▶ [Data supplied]
-- -- --

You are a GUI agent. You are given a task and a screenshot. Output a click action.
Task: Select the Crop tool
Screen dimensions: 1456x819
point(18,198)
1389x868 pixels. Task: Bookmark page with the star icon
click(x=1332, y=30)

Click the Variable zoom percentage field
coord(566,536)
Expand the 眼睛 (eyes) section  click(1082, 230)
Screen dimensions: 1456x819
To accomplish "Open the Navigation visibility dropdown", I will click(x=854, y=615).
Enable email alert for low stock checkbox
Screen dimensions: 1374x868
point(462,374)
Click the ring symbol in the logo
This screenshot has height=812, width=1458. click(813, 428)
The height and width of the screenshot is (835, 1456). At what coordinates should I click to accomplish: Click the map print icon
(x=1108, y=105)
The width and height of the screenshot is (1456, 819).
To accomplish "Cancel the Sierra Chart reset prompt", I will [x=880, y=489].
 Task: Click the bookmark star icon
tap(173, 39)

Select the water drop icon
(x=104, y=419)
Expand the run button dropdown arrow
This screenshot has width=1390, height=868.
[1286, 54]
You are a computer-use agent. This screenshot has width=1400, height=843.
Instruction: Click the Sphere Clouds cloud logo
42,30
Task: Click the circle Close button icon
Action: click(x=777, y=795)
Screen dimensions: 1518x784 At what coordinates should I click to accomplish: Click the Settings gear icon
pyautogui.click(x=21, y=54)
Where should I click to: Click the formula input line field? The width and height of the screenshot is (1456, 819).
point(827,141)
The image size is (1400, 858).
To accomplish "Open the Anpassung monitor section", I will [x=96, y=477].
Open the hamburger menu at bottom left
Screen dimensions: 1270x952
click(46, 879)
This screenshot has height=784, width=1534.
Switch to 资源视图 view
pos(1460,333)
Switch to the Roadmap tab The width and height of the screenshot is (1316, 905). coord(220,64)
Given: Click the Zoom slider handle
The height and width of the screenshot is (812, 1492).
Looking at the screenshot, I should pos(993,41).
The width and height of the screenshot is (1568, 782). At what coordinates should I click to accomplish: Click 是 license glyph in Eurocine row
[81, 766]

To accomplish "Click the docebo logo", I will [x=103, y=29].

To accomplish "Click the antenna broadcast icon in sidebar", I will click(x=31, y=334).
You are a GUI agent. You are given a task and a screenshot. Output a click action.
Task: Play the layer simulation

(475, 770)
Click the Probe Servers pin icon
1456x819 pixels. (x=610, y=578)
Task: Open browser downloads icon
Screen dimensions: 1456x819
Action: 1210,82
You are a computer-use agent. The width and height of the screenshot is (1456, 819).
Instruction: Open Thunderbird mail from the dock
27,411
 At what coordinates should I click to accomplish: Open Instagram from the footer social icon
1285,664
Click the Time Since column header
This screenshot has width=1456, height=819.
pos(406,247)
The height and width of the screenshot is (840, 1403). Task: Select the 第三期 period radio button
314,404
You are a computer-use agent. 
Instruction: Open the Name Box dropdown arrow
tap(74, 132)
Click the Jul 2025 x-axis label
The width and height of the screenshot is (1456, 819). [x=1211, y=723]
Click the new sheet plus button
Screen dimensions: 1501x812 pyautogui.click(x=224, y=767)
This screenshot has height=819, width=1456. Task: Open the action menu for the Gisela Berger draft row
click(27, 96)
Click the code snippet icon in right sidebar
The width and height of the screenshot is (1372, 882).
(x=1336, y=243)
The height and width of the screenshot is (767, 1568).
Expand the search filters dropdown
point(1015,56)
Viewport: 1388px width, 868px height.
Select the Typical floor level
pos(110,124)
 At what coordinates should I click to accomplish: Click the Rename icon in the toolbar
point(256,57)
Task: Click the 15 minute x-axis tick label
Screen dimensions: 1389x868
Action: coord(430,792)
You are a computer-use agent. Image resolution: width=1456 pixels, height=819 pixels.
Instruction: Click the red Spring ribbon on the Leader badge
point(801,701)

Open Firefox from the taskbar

-- -- --

▶ [Exercise requirements]
For each line above that contains the word "computer", copy that line.

▶ [Written response]
You are a computer-use agent. This screenshot has width=1400, height=843.
You are a computer-use agent. The width and height of the screenshot is (1456, 819).
You are a computer-use agent. 
You are a computer-use agent. Image resolution: width=1456 pixels, height=819 pixels.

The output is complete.